Сходна с предыдущей торговой прибауткой другая:

 "Варварушка, подходи
 Да тетку Марью подводи.
 У плешивого Ивана
 Торговля без обмана.
 Он товар продает
 Всем в придачу дает: 
 Пеструю телушку 
 Да денег полушку, 
 С хлебом тридцать амбаров 
 Да сорок мороженых тараканов, 
 На прибавку осла 
 Да бородатого козла"

(там же).

Как видим, приемы ярмарочных торговцев перекликаются с приемами балаганных зазывал: и те и другие ради красного словца не жалеют не только окружающую публику, но и самих себя. Издеваются они также и над близкими.

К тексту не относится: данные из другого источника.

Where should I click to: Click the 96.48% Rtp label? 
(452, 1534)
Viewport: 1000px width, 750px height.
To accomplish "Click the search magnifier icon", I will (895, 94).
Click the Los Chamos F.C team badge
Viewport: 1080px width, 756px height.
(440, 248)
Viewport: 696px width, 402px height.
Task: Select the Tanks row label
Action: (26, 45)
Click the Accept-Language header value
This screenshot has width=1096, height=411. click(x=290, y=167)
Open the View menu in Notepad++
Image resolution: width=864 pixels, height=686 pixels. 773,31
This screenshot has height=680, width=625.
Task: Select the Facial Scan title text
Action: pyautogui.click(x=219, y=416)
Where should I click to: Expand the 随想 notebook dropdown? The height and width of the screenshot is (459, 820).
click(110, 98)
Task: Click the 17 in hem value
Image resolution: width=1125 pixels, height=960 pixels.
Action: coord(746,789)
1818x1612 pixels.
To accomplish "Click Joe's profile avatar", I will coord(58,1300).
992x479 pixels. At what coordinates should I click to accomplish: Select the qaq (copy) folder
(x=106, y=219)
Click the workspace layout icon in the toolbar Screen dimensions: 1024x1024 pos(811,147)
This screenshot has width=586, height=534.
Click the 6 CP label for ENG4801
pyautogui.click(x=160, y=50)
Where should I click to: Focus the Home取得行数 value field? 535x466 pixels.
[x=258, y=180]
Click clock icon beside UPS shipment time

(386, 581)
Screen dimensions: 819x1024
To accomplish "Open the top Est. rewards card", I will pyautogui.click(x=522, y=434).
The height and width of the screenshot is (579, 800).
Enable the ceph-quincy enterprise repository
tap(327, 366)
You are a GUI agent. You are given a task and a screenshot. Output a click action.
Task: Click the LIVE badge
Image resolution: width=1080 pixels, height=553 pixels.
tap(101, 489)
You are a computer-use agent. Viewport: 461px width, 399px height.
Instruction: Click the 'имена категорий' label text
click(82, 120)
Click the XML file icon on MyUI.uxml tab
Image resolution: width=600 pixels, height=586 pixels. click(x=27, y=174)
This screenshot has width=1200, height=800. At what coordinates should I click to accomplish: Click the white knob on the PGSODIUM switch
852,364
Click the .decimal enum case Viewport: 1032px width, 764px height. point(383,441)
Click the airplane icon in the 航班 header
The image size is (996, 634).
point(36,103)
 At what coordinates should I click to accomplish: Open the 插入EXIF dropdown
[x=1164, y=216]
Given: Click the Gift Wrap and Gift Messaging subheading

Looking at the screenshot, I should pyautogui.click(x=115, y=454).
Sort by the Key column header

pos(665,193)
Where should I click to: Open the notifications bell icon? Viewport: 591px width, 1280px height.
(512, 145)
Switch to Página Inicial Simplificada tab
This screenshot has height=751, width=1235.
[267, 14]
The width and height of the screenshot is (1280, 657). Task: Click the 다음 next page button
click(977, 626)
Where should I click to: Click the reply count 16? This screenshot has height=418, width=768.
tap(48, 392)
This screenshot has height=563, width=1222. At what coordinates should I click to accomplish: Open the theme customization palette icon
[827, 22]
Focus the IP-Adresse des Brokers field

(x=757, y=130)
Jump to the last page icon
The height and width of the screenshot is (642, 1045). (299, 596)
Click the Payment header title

В упомянутой выше книге М. М. Бахтин пишет, что "бытовые и художественные жанры площади средневековья очень часто так тесно переплетаются между собой, что между ними иногда бывает трудно провести четкую границу. Те же продавцы и рекламисты снадобий были ярмарочными актерами... (13, стр. 165).

Сравнивая рекламные приемы русских торговцев с рекламными приемами русских балаганных зазывал, мы находим сходные черты у тех и других. Один из торговцев выкрикивал о самом себе:

 "Он не дорого берет,
 по дешевке продает,-
 вот где пошло-то,
 вот где повалило-то!
 Шумят, гамят,
 надвигаются,
 к моему-то шалашу
 подбираются!"

(17, стр. 47; 158, стр. 66).

Шумливое поведение баб около торговой лавки напоминает нам драку баб из-за товаров Демьяна в вышеприведенном выкрике этого торговца.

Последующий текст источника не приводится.